No meu caso, dava-se o mesmo: de que maneira eu poderia celebrar Machado de Assis como brasiliano se o compatriota que me vinha à mente era aquele que representava toda a inferioridade humana, cultural? Em vez de alçar Machado – ou outro personagem grandioso da nossa cultura – a símbolo maior da brasilidade a partir do qual todos deveríamos nos espelhar, nos medir e avaliar todo o resto, eu o transformava num milagre admirável que apenas confirmava a degradação geral que nos identificava como nação.
Aquele encontro nos Estados Unidos, na casa do professor Olavo, foi a segunda ironia que eu enfrentei na minha descoberta do Brasil: descobrir o meu país desde o exterior. A primeira, fundamental para a minha jornada, também ocorreu no estrangeiro.
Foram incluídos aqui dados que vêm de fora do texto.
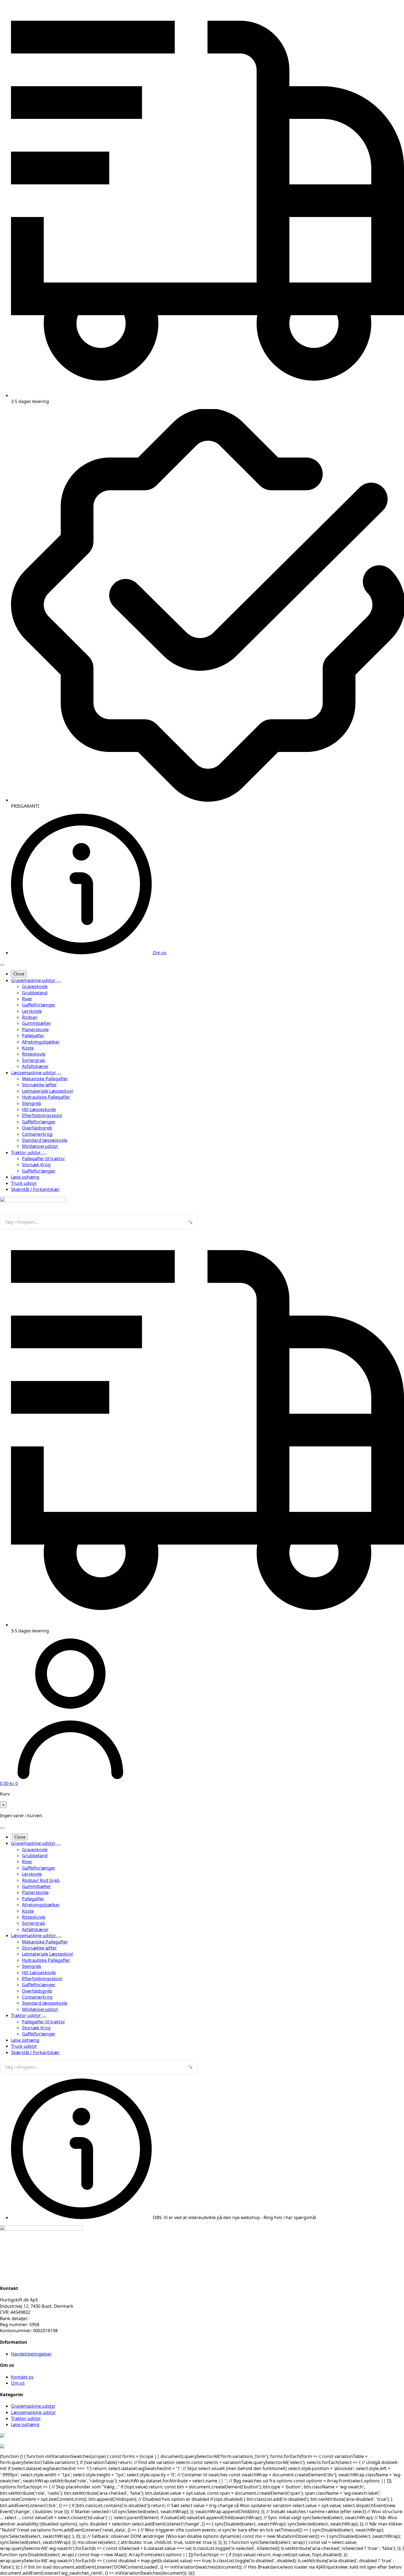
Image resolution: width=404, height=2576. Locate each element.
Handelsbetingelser (31, 2354)
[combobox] (99, 1222)
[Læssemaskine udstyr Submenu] (59, 1074)
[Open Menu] (2, 965)
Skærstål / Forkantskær (35, 1189)
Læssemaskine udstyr (34, 1073)
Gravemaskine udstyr (34, 980)
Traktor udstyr (26, 1152)
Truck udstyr (24, 1183)
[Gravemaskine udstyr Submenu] (59, 982)
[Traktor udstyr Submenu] (44, 1154)
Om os (18, 2383)
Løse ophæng (25, 1177)
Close (18, 974)
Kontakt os (22, 2377)
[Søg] (190, 1222)
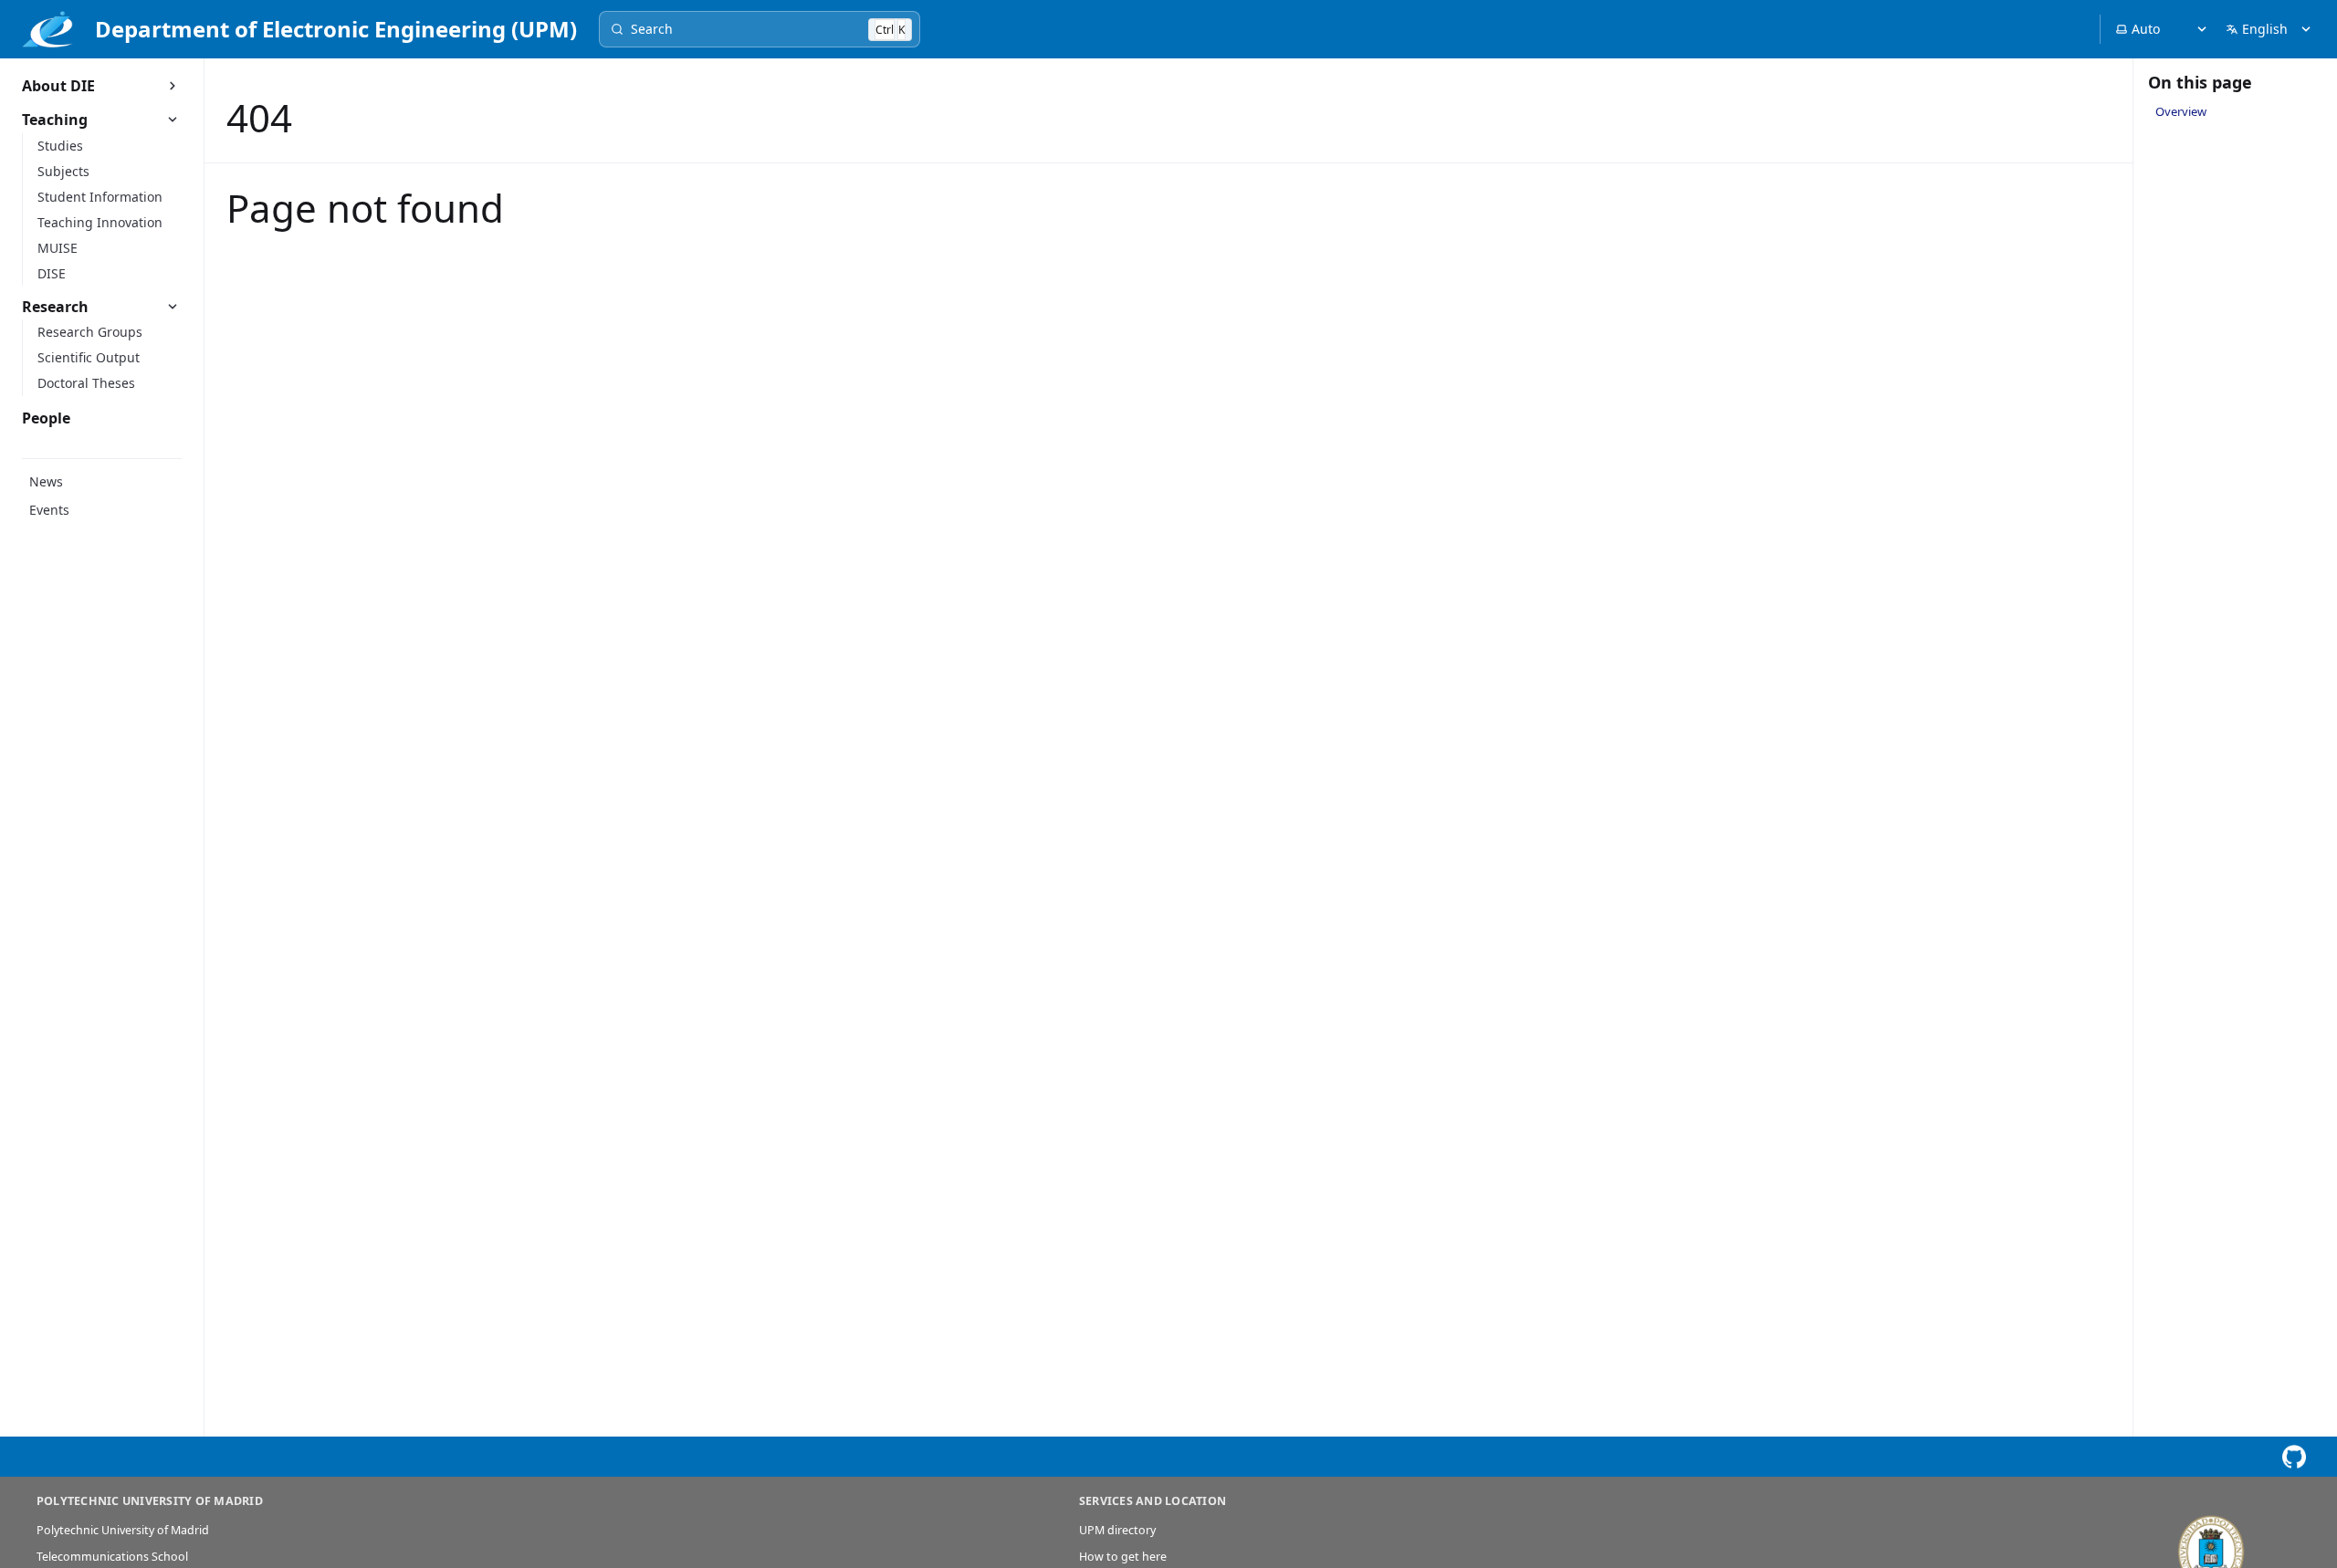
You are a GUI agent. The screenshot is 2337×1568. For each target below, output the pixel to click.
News (46, 481)
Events (49, 509)
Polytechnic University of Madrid (123, 1530)
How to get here (1123, 1556)
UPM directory (1117, 1530)
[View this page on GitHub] (2293, 1457)
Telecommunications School (112, 1556)
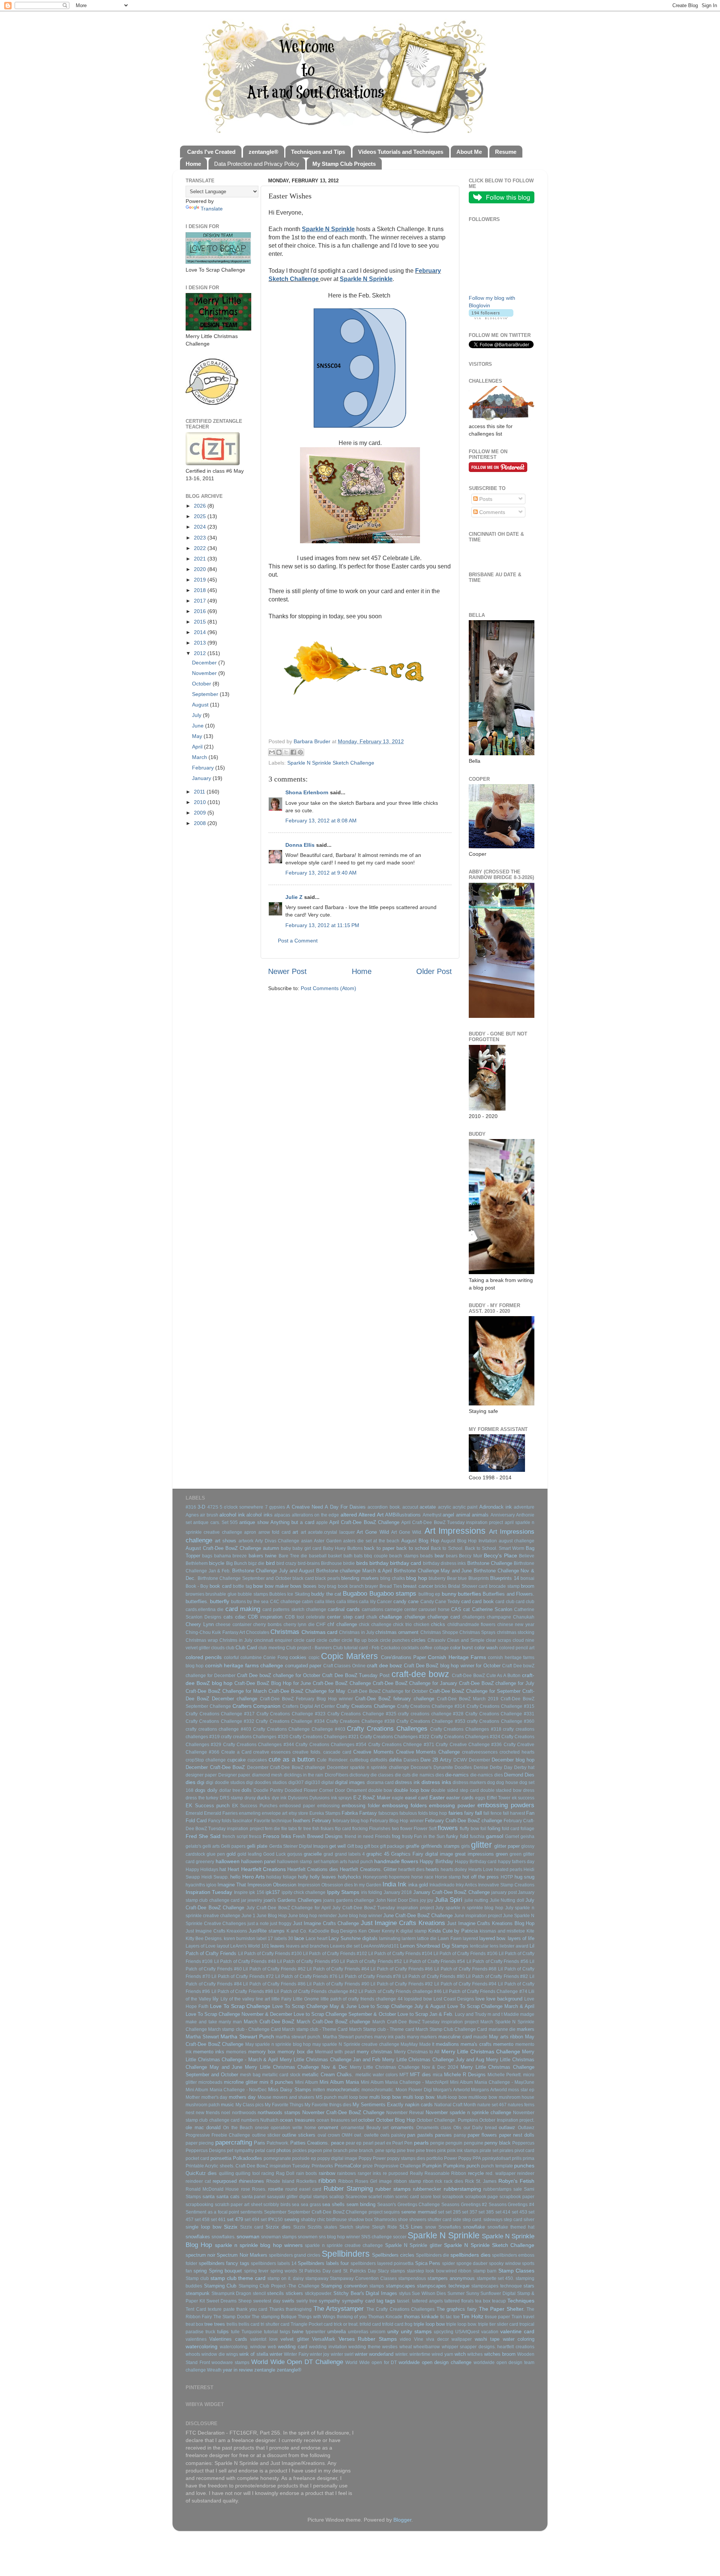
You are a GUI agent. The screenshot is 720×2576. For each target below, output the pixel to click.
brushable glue (221, 1594)
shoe (403, 2219)
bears (452, 1556)
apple (322, 1522)
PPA (476, 2158)
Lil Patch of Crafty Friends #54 (434, 1961)
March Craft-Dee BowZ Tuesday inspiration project (425, 2022)
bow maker (277, 1586)
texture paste (221, 2309)
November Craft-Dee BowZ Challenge (343, 2112)
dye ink (279, 1798)
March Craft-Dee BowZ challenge (333, 2021)
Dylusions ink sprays (330, 1798)
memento (503, 2044)
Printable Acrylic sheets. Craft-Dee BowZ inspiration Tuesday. (248, 2166)
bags (207, 1556)
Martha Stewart (202, 2036)
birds (362, 1563)
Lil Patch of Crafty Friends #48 (245, 1961)
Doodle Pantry (268, 1790)
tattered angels (427, 2301)
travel (528, 2316)
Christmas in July (356, 1632)
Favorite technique (273, 1821)
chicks (438, 1624)
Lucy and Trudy (470, 2014)
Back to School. (447, 1548)
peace (337, 2143)
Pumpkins (454, 2166)
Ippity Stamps (343, 1892)
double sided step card (455, 1790)
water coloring (518, 2339)
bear (439, 1556)
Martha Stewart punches (348, 2037)
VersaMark (323, 2339)
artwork (246, 1541)
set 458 (202, 2219)
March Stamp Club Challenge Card (452, 2029)
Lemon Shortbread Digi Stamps (434, 1946)
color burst (461, 1647)
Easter (437, 1797)
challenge (415, 1617)
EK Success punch (208, 1805)
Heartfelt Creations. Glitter (368, 1869)
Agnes (192, 1515)
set (441, 2212)
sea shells (333, 2204)
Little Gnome (306, 1999)
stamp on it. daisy (285, 2278)
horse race (422, 1877)
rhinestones (251, 2181)
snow (430, 2227)
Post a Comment (298, 941)
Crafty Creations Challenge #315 (500, 1706)
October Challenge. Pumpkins (447, 2120)
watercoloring (202, 2346)
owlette (371, 2135)
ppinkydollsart (496, 2158)
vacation (489, 2332)
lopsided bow (418, 1999)
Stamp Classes (516, 2271)
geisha (527, 1836)
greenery (205, 1861)
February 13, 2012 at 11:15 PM (322, 925)
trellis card (249, 2324)
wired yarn (442, 2354)
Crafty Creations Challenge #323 (291, 1714)
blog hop (416, 1578)
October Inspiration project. (506, 2120)
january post (503, 1892)
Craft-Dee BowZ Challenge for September (474, 1691)
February (203, 768)
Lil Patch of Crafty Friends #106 (466, 1953)
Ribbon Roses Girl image (365, 2181)
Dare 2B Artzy (436, 1760)
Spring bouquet (225, 2271)
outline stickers (298, 2135)
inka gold (418, 1885)
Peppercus (523, 2143)
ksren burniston (239, 1938)
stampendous (412, 2278)
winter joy (319, 2354)
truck (210, 2332)
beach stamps (403, 1556)
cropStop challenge (206, 1760)
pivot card (524, 2150)
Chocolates (257, 1632)
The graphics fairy (456, 2309)
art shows (226, 1540)
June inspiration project (478, 1915)
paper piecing (200, 2143)
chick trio (402, 1624)
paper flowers (482, 2135)
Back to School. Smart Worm (494, 1548)
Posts (485, 499)
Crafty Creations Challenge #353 (430, 1721)
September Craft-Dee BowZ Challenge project (335, 2212)
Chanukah (523, 1617)
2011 (200, 792)
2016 (200, 611)
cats (228, 1617)
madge (527, 2014)
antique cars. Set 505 (215, 1522)
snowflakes (198, 2236)
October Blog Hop (395, 2120)
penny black (497, 2143)
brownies (195, 1594)
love (480, 1999)
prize (368, 2166)
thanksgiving (299, 2309)
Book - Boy (197, 1586)
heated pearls (508, 1869)
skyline (363, 2227)
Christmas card (320, 1632)
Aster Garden (328, 1541)
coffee (426, 1648)
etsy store (298, 1813)
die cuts (403, 1775)
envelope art (274, 1813)
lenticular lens (484, 1946)
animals (480, 1515)
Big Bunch (236, 1563)
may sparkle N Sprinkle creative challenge (355, 2044)
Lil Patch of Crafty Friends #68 (465, 1969)
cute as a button (291, 1759)
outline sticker (266, 2135)
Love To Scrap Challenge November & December (239, 2014)
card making (242, 1609)
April (198, 747)
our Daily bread (480, 2127)
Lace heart (316, 1938)
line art (263, 1999)
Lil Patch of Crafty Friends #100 (270, 1953)
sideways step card (502, 2219)
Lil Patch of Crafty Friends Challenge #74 (485, 1991)
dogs (200, 1790)
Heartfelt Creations (263, 1869)
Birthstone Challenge (489, 1563)
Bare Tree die (293, 1556)
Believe (526, 1556)
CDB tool (294, 1617)
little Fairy (281, 1999)
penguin (454, 2143)
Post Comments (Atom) (328, 988)
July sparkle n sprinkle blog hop (469, 1908)
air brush (209, 1515)
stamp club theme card (238, 2278)
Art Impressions (455, 1531)
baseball (318, 1556)
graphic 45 (377, 1854)
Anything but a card (292, 1522)
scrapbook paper (517, 2196)
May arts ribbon (506, 2036)
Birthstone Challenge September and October (244, 1578)
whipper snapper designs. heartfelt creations (488, 2347)
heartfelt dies (411, 1869)
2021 (200, 559)
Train (517, 2316)
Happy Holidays (202, 1869)
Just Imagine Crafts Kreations (403, 1923)
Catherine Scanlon (492, 1609)
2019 (200, 580)
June (198, 726)
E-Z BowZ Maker (371, 1797)
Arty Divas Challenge (277, 1541)
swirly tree (306, 2301)
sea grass (311, 2204)
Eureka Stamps (324, 1813)
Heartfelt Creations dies (312, 1869)
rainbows (346, 2173)
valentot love (264, 2339)
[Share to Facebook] (293, 752)
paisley (398, 2135)
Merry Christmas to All (417, 2052)
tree (208, 2324)
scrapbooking (199, 2204)
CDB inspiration (265, 1617)
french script (235, 1836)
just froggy (280, 1923)
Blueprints (478, 1578)
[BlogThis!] (279, 752)
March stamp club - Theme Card (315, 2029)
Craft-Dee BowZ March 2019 (467, 1699)
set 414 (503, 2212)
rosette (275, 2189)
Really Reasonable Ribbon (438, 2173)
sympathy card (358, 2301)
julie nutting (476, 1900)
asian (306, 1541)
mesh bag (250, 2075)
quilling (226, 2173)
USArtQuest (467, 2332)
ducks (263, 1797)
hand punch (360, 1861)
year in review (238, 2370)
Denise (481, 1767)
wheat (405, 2347)
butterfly (219, 1601)
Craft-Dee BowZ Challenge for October (388, 1691)
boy (322, 1586)
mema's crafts (476, 2044)
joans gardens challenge (348, 1900)
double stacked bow (501, 1790)
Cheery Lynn (200, 1624)
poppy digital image (337, 2158)
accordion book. (384, 1507)
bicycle (216, 1563)
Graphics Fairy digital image (422, 1854)
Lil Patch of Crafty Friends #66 (401, 1969)
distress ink (407, 1782)
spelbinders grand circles (294, 2255)
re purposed (395, 2173)
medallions (447, 2044)
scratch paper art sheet (238, 2204)
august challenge (517, 1541)
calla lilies (325, 1601)
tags (390, 2301)
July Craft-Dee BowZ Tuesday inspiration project (383, 1908)
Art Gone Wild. (406, 1532)
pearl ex (383, 2143)
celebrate (315, 1617)
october (366, 2120)
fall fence (492, 1813)
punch (473, 2166)
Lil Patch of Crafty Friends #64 (338, 1969)
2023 (200, 538)
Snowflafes (449, 2227)
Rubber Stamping (348, 2188)
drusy (250, 1798)
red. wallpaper (500, 2173)
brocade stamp (504, 1586)
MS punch (326, 2097)
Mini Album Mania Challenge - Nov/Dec (226, 2090)
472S (212, 1507)
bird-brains (309, 1563)
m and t (495, 2014)
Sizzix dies (278, 2227)
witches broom (500, 2354)
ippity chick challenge (304, 1892)
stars (529, 2286)
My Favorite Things (284, 2105)
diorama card (380, 1782)
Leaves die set (345, 1946)
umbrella (336, 2331)
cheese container (234, 1624)
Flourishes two (384, 1828)
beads (426, 1556)
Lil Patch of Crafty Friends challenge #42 (315, 1991)
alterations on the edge (315, 1515)
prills (517, 2158)
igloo (211, 1885)
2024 (200, 527)
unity (393, 2331)
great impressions (474, 1854)
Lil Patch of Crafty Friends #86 (274, 1984)
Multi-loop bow (452, 2097)
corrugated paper (303, 1665)
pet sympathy (240, 2150)
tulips (223, 2331)
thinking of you (352, 2316)
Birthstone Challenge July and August (273, 1571)
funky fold (457, 1836)
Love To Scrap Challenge (240, 2006)
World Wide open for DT (371, 2362)
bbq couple (375, 1556)
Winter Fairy (296, 2354)
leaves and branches (307, 1946)
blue (462, 1578)
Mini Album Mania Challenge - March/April (404, 2082)
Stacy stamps (391, 2271)
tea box (482, 2301)
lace (299, 1938)
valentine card (517, 2331)
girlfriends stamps (440, 1846)
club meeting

Foi graças à minha ida para Portugal em 2007 que eu comecei a ver o nosso país com outros olhos, a interessar-me (e apaixonar-me) pela nossa história, a admirar os nossos grandes vultos culturais, políticos, históricos, a estabelecer uma relação de amor com o Brasil, um vínculo real, não artificial, por aquilo que temos de grandioso e por aquilo que temos de mais inferior.
A terceira etapa do meu processo de brasilianização completou-se no Brasil com as pesquisas que fiz para o meu livro Pare de Acreditar no Governo. Os tesouros que descobri na nossa história fizeram-me passar a ter fascinação, interesse, paixão e orgulho pelos construtores da nossa nação, dos célebres aos anônimos. Nem era preciso fechar os olhos ou atenuar os nossos dramas mais profundos para reconhecer a grandiosidade daquilo que nos constitui como nativos de uma mesma pátria, de um mesmo idioma, filhos de diversas culturas com uma mesma raiz portuguesa.
Foi a partir dessas três experiências – em Portugal, nos Estados Unidos e no Brasil – que eu fui capaz de identificar e admirar aquilo que Gilberto Freyre, ao ser indagado a respeito do que queria conservar no Brasil, identificou como “valores brasileiros que estão encarnados principalmente nas formas populares de cultura, formas regionais, que” dão “um sentido nacional ao Brasil” e que “exprimem uma nação brasileira através de uma cultura popular brasileira”.[2]
Foi assim que, 518 anos depois da chegada dos portugueses, eu finalmente descobri o Brasil e me tornei brasiliano.
NOTAS
[1] Santo Agostinho. A Cidade de Deus. Vol. III, 3.ª ed. Lisboa: Calouste Gulbenkian, 2008, p. 2325-2333.
[2] Elide Rugai Bastos. As Criaturas de Prometeu. São Paulo: Global, 2006, p. 33.